06
11 2015

  .  Par Bertrand BRECHETEAU

Le cas de la défaillance de l’objet du crédit-bail mobilier : aspects pratiques et théoriques

Le cas de la défaillance de l’objet du crédit-bail mobilier : aspects pratiques et théoriques

Les deux hypothèses qui posent le plus souvent problème dans la pratique du crédit-bail mobilier sont celle relative à l’impayé et celle relative à la défaillance de l’objet du crédit bail.

L’hypothèse de l’impayé que le crédit preneur soit in bonis ou sous le coup d’une procédure collective concerne exclusivement les rapports entre le crédit-bailleur et le preneur. Ce ne sera pas l’objet de la présente étude. La difficulté pratique majeure résulte de la défaillance de l’objet du crédit-bail mobilier.

En ce qu’il est soumis au Code monétaire et financier et réservé aux établissements financiers, le crédit-bail mobilier n’est octroyé que par des professionnels aguerris.  La rédaction des contrats  n’est jamais improvisée en sorte que l’hypothèse de la défaillance de l’objet y est de façon usuelle, largement prévue.

La technique contractuelle la plus souvent utilisée consiste pour le crédit-bailleur à donner mandat au preneur pour qu’il gère toute la problématique, notamment judiciaire, née de la défaillance de l’objet. Le crédit-preneur agit donc au nom et pour le compte de son mandant qui est le bénéficiaire du résultat de l’action. Mais le contrat de crédit-bail ne s’en tient pas à cela. Il crée des obligations propres à la charge du preneur : garantir la défaillance financière du fournisseur et assumer la totalité du coût initial du crédit-bail par exemple.

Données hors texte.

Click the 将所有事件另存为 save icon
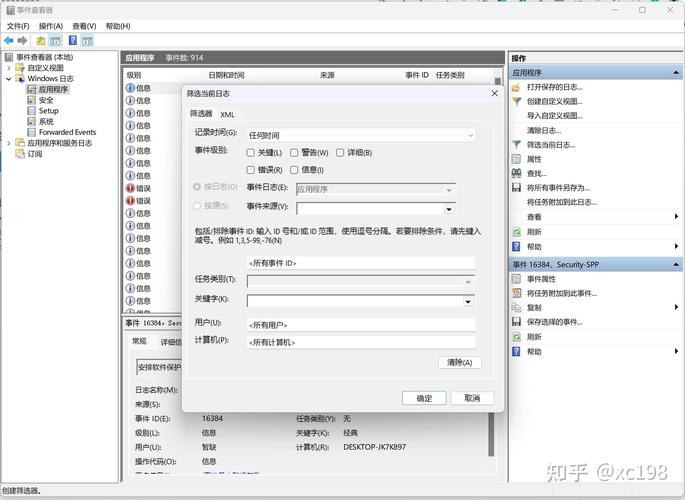This screenshot has height=500, width=685. (516, 187)
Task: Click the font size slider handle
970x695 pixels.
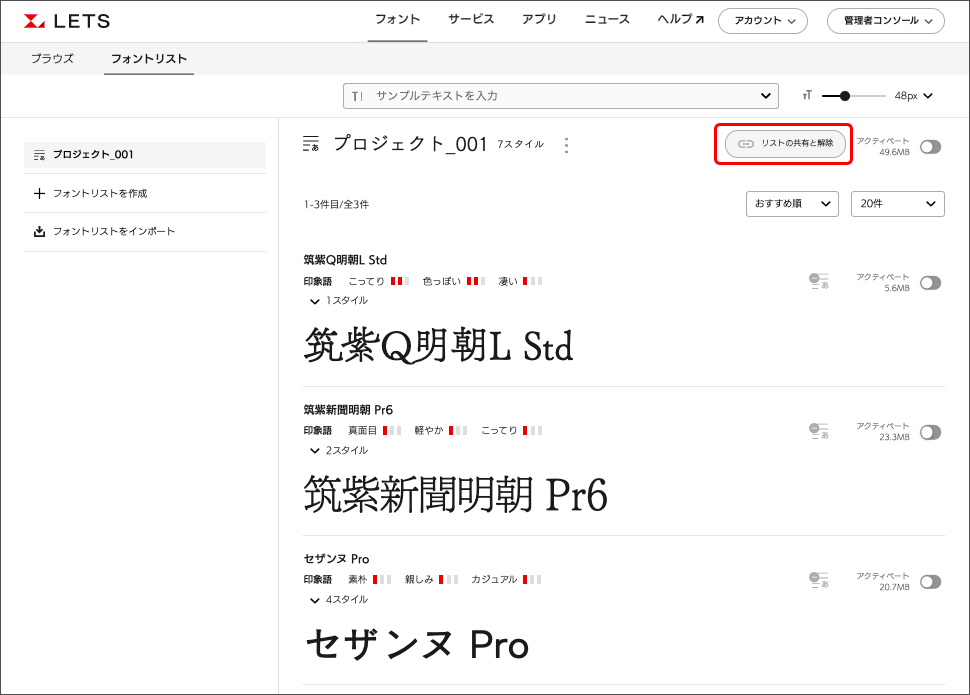Action: coord(845,96)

La jurisprudence est aussi venue donner de nombreuses informations sur le régime du crédit-bail. Certains arrêts sont fondateurs du droit du crédit-bail en cas de défaillance de l’objet du contrat. On sait par exemple que le contrat de crédit-bail ne peut pas survivre à la résolution de la vente.

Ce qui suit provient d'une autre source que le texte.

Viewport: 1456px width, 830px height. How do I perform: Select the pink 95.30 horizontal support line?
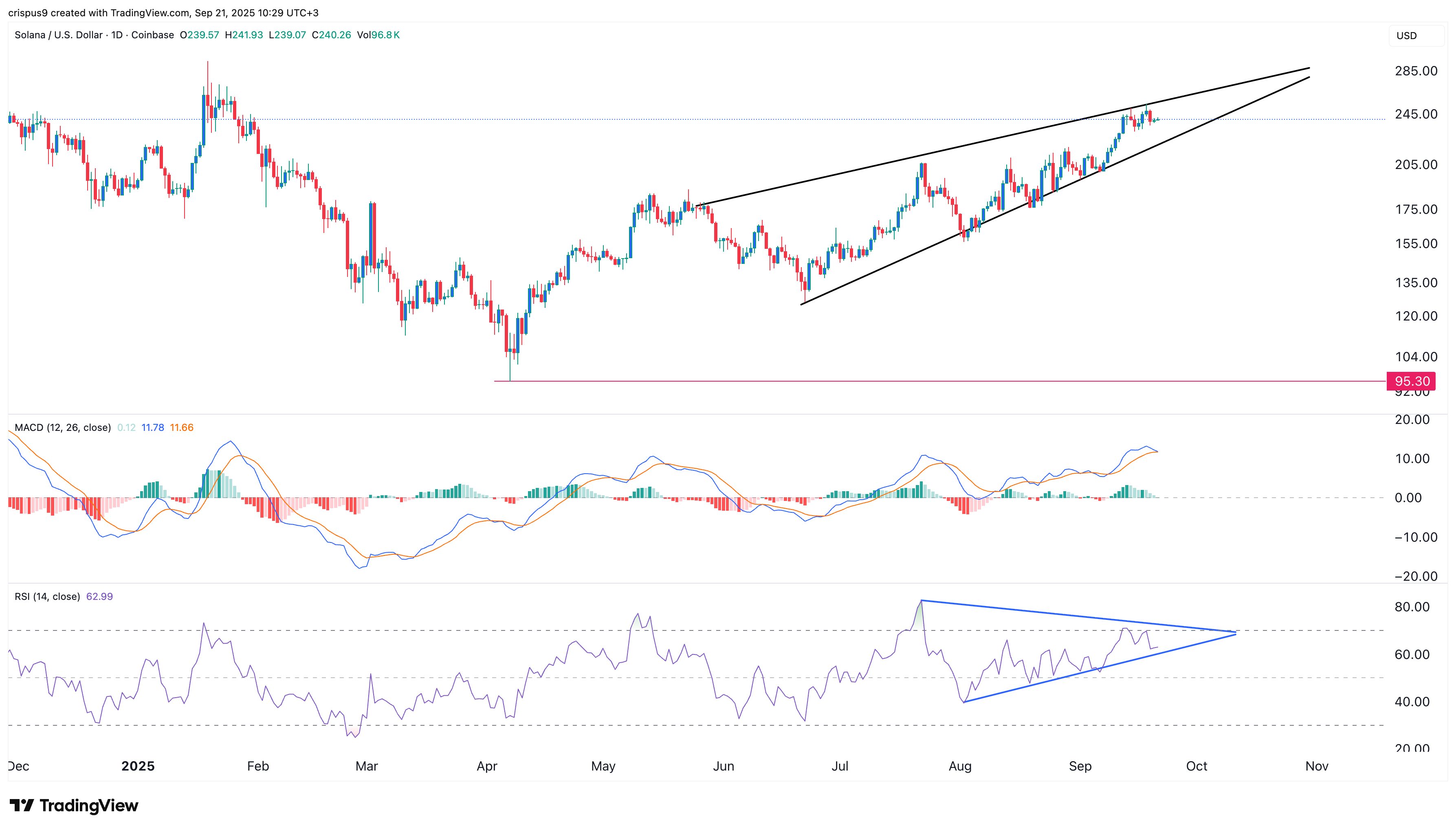(855, 381)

Mais tous ces mécanismes et apports jurisprudentiels ne viennent pas compenser les handicaps auxquels la pratique continue de se heurter.

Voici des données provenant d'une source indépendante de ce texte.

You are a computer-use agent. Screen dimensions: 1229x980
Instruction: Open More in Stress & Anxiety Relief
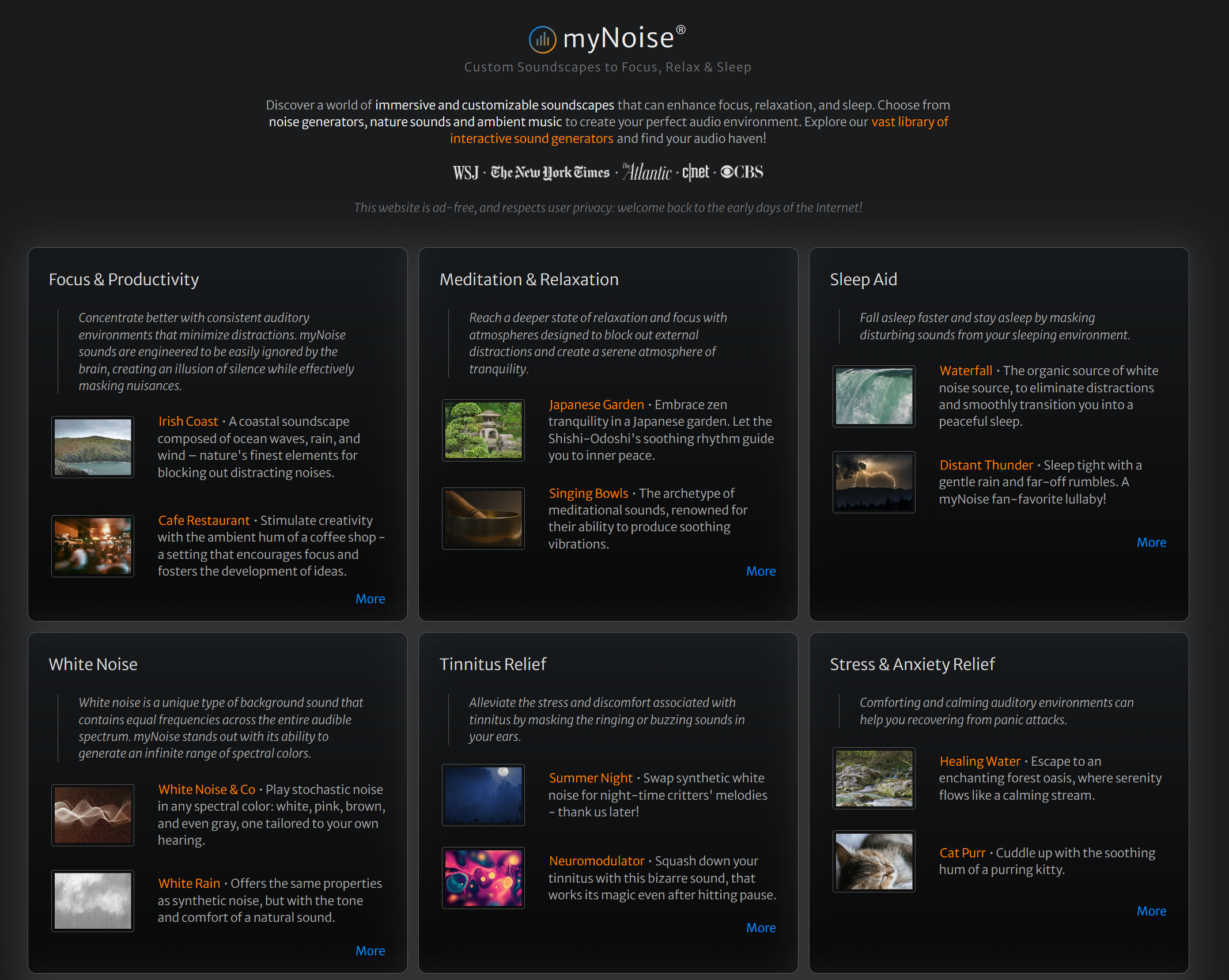point(1151,911)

En effet, les praticiens le constatent chaque jour et la doctrine l’analyse parfaitement, le cas de défaillance de l’objet du crédit-bail met en lumière les insuffisances, voire les incohérences suivantes du crédit-bail :

  • les clauses du contrat de crédit-bail ne sont pas opposables au fournisseur qui ne les a pas acceptées et qui peut s’opposer à leur application à son endroit. Le fait que le bien qu’il a vendu ait été financé par crédit-bail ne le concerne pas contractuellement. Il a pour sa part réalisé une opération de vente ;
  • les conséquences financières de la rupture du crédit-bail pour le preneur constituent un préjudice propre dont le régime juridique n’est pas prévu par le contrat et ne semble pas couvert par le mandat. Cette complication n’est pas évidente à supporter pour celui qui est déjà victime d’une avarie sur un bien souvent essentiel à son activité ;
  • pire encore, le crédit-preneur, par le jeu des clauses contractuelles le liant au crédit-bailleur reste en général garant de la défaillance financière du fournisseur… Il existe en effet en général une clause qui prévoit que l’indemnité due par le crédit-preneur en cas de résolution de la vente sera égale au moins à tous les loyers fixés au contrat, auxquels s’ajoute l’option d’achat, le tout déduction faite du prix de la machine. Ce prix devant être payé par le fournisseur. Or, dans l’hypothèse où le fournisseur est défaillant, le crédit-preneur ne peut pas conserver ou revendre lui-même le bien qui constitue le cas échéant un actif de la procédure collective sur lequel ni le crédit-bailleur, ni le crédit-preneur, ne sont privilégiés. Dans cette hypothèse, le crédit-preneur subit double peine, et même triple peine, car c’est le plus souvent lui qui a avancé tous les frais de la procédure pour faire reconnaître la défaillance de l’objet du crédit-bail ;
  • dans le cas du financement de machines spéciales complexes, le procès-verbal de réception signé par le crédit-preneur, mandaté pour cela par le crédit-bailleur, perd au fond toute cohérence et partant toute légitimité. Il est en effet souvent signé moins pour constater une livraison conforme, que pour débloquer un paiement que le fournisseur exige pour poursuivre la livraison ou l’important travail de mise au point restant à réaliser. Il constitue pourtant en pratique une pierre angulaire invoquée par les crédit-bailleurs et sur laquelle les juridictions s’appuient pour interdire au crédit-preneur d’invoquer un défaut de livraison conforme, obligeant celui-ci à n’agir que sur la garantie des vices cachés, improbable en présence d’une machine complexe ;
  • il s’induit de cette juxtaposition de régimes juridiques, des clauses contractuelles et enfin de concepts nouveaux, une complexité exceptionnelle rendant la rédaction des demandes en justice s’y rapportant extrêmement tortueuses et pour les juges ayant à statuer en cette matière commerciale, la tâche kafkaïenne et probablement décourageante, la tentation étant alors grande de juger irrecevable ou non fondée la demande de résolution de la vente initiale.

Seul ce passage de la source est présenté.